Lecture 3

Class definition

The header file defines a class. Example:

#ifndef STACK_H
#define STACK_H
  
class Stack{
public:
  Stack(int size);
  
  // destructor
  ~Stack();
  
  void push(int i);
  int pop();
  
private:
  int stack_size;
  int* stck;
  int tos;
};

Members (Data and functions) defined after public, can be accessed by functions outside the class. Members defined after private can only be accessed by functions that are members of the class, or are declared to be friends of the class.

A constructor is a special ember function of a class and has the same name as that class. It can have parameters or be parameter-less, can be overloaded, and can't have a return type. It is automatically called when an object of the class is created, to provide initialisation as appropriate.

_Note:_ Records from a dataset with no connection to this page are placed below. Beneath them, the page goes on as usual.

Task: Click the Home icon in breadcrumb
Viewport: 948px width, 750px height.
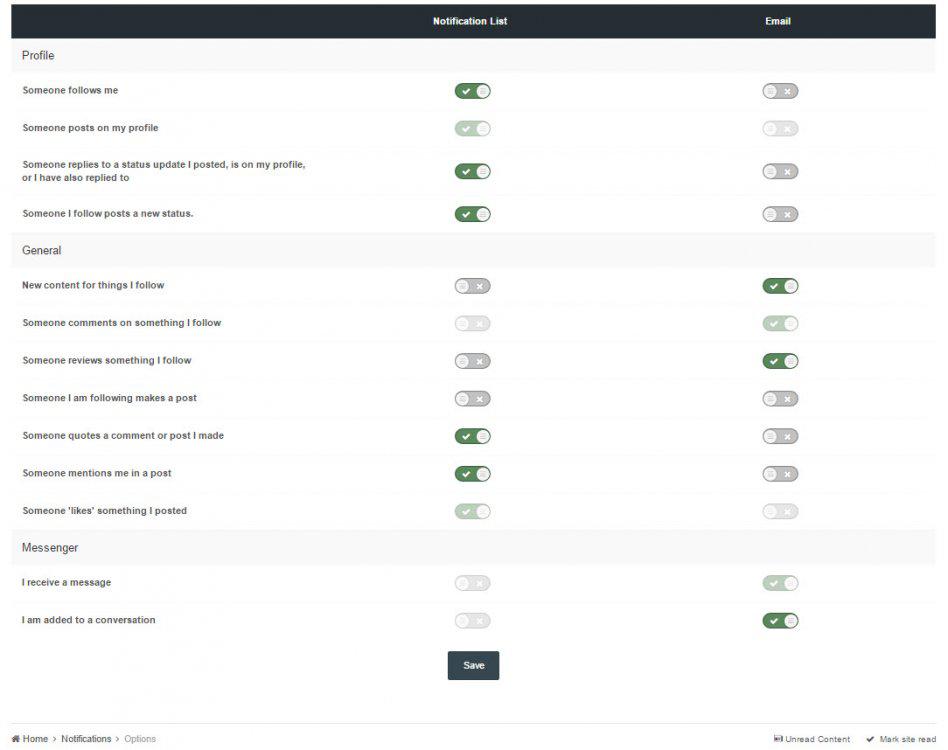Action: click(16, 739)
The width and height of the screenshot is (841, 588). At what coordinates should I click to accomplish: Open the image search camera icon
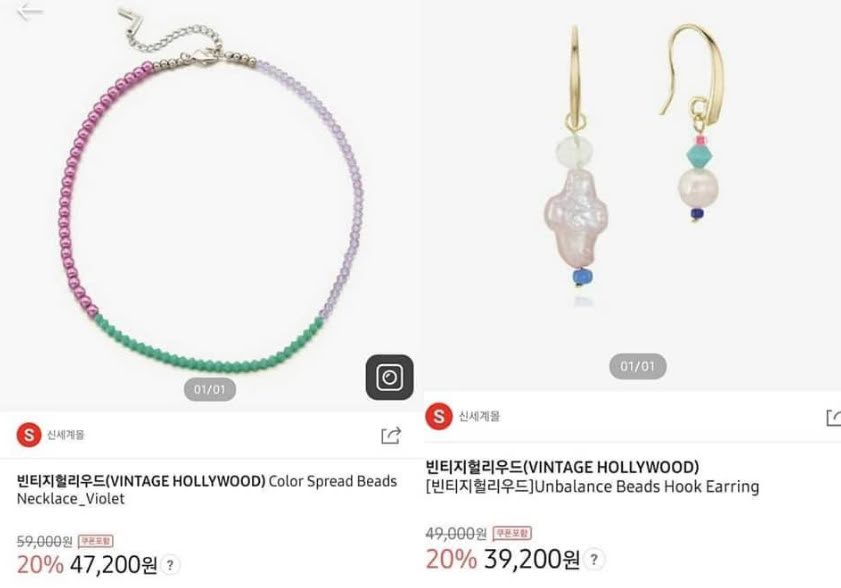[x=389, y=377]
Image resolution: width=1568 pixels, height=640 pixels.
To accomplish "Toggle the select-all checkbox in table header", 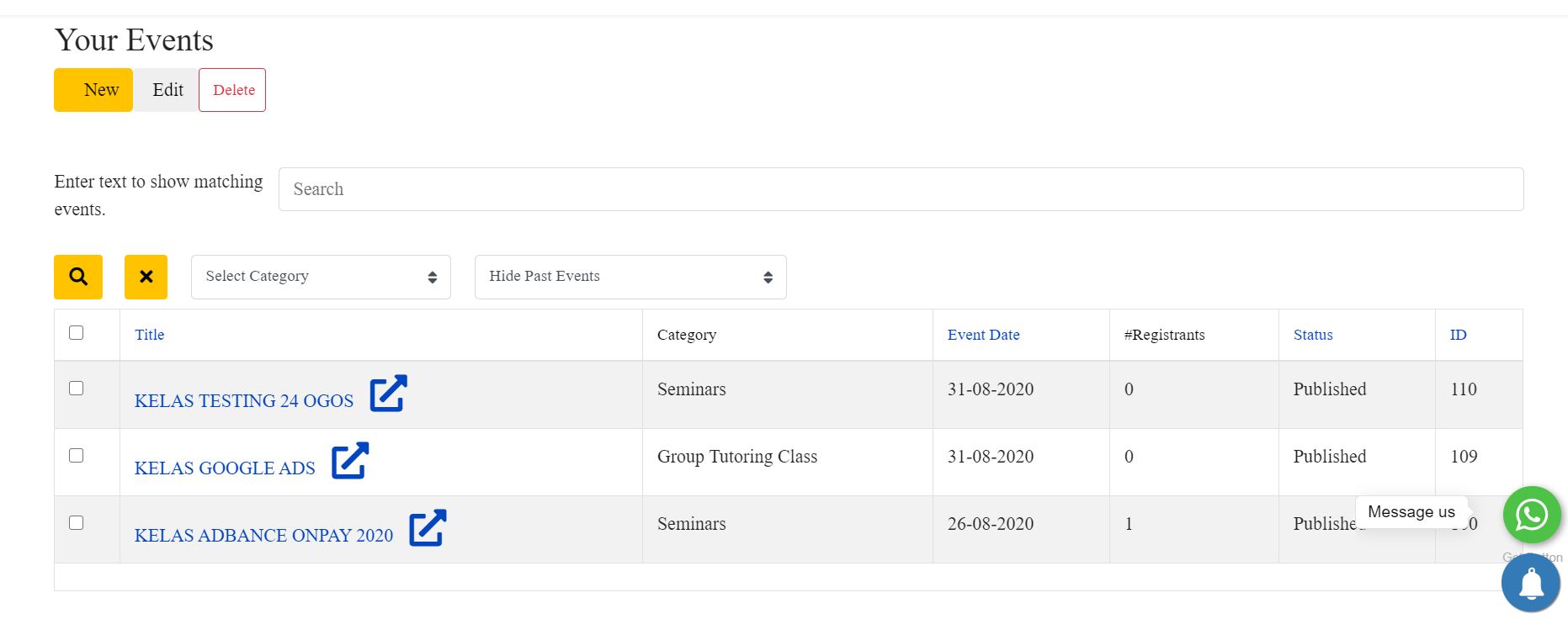I will coord(77,333).
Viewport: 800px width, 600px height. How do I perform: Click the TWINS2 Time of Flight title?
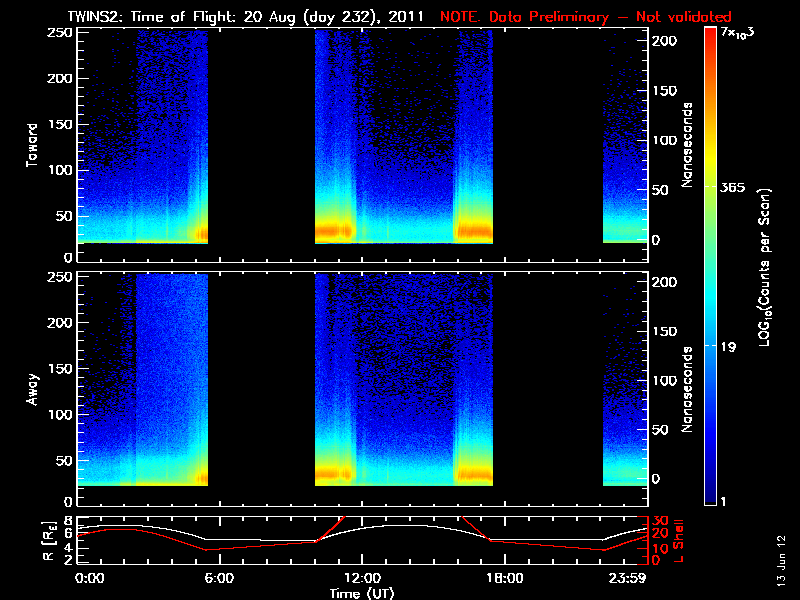coord(245,16)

The destructor has the same name as the class, but it is preceded by a ~. It can't have parameters or a return type. It is called automatically when an object is destroyed or out of scope, to undo what the constructor does. For example, it will deallocate dynamic memory previously allocated (otherwise the program will suffer from a memory leak), or to close a file that had been opened, etc.

Integer stack

#ifndef ISTACK_H
#define ISTACK_H

class intStack {
public:
  // Constructor
  intStack(int size);
  
  // Destructor
  ~intStack();
  
  //public members (Data or functions)
  void push(int i);
  int pop();
  
private:
  int* data;
  int tos; // Top of stack
  int stack_size;
};
  
#endif

The . and -> operators

Accessing members for an object is done by using the . operator. Accessing members for pointers is done using the -> operator.

.

int main() {
	Stack s(3);
    
    s.push(10);
    std::cout << s.pop() << std::endl;
    
    return 0;
}

->

int main(){
  Stack* s = new Stack(3);
  
  s->push(10);
  
  std::cout << s->pop() << std::endl;
}

Dynamic array of objects

No array allocated by new can have an initialising parameters. To use dynamic arrays of objects, a parameter-less constructor must be created. Stack()

Static Class Members

Each object of a class keeps an individual copy of the members of that class. When you precede a data member's declaration with static, you tell the compiler that only one copy of that member will exist, and that all objects of that class will share that member.